▶ WHAT YOU SHOULD DO
List each town, region, or country that the excerpt on the Battle of Imphal names, once apiece, in the order they first appear.

▶ EXCERPT PROVIDED
The Battle of Imphal saw the Japanese attack directly toward Imphal from Burma. To the north, Kohima was attacked by the Japanese 31st Division, defended by a mere 3000 strong Allied force. No. 34 squadron was moved to Assam to provide ground support for these troops. The squadron flew intensive multiple bombing and strafing missions daily throughout the two-week battle, running a gauntlet of small arms and light anti-aircraft fire in the process. On 18 April 1944 Whalen was leading a flight of the squadron's Hurricanes against Japanese troops at the rifle range at Kohima. The incident was related by his wingman Flight Sgt. Jack Morton:

We were flying from Dergaon when Jimmy was killed. He led six Hurricanes on an attack on the Rifle Range and I was his No. 2. We bombed in sections of two and Jimmy and I were first in bombing with two 250 lb. Bombs with 11 second delays fitted. I was slightly behind Jimmy and we dropped our bombs at about 50 feet and as we left the target area Jimmy's plane did a barrel roll and crashed. It was a very sad day on the Squadron because he was by far the most popular officer and pilot in both the Officers and Sergeants Mess. We carried out two more attacks that day and on both occasions we looked for his plane but there was nothing to be seen in the dense jungle.

▶ DATA SHOWN
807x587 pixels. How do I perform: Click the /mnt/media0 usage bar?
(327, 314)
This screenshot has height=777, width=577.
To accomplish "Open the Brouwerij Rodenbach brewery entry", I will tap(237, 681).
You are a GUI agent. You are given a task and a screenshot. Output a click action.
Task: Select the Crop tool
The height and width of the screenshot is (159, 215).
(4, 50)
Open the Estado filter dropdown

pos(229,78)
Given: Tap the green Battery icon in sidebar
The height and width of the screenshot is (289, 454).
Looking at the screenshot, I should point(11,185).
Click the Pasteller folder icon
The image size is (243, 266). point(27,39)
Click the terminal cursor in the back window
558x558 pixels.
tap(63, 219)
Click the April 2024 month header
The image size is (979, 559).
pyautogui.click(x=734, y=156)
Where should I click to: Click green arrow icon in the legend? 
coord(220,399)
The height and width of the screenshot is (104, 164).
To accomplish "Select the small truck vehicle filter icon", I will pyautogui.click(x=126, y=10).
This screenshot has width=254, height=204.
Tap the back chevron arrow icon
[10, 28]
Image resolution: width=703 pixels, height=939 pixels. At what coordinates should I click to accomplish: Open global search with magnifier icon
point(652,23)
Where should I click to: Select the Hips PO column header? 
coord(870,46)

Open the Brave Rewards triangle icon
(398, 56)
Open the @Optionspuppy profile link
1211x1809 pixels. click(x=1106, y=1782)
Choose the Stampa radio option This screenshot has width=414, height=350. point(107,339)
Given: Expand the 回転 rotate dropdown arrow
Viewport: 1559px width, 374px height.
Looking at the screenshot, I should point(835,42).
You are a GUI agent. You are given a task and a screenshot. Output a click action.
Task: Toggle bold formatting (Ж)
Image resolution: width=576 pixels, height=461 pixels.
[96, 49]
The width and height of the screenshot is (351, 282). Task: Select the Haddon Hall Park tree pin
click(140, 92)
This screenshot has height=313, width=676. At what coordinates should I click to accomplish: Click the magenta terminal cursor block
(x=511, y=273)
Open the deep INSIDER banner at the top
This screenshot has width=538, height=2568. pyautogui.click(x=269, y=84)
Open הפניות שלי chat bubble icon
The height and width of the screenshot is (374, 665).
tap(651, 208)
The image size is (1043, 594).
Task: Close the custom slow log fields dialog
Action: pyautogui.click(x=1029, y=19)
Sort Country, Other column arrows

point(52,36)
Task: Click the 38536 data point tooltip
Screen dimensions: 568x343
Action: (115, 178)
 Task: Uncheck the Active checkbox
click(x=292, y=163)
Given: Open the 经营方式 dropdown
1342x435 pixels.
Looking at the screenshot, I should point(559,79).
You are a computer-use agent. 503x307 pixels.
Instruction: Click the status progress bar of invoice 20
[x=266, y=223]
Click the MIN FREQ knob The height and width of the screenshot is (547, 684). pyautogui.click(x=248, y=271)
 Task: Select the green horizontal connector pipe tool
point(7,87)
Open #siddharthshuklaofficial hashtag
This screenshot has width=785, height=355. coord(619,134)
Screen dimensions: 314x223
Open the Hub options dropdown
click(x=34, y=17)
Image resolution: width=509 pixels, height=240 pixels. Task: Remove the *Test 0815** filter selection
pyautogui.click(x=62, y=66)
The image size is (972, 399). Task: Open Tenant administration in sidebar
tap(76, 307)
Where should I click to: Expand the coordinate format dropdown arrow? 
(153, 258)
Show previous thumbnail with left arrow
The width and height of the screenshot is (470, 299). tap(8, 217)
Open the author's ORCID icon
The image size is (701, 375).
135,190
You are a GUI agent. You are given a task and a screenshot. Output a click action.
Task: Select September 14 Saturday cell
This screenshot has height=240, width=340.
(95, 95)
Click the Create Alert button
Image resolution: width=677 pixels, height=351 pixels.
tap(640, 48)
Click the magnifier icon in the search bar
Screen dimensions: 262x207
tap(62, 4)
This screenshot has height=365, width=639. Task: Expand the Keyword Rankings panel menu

▶ ANSWER TO THE PROBLEM
Imphal, Burma, Kohima, Assam, Dergaon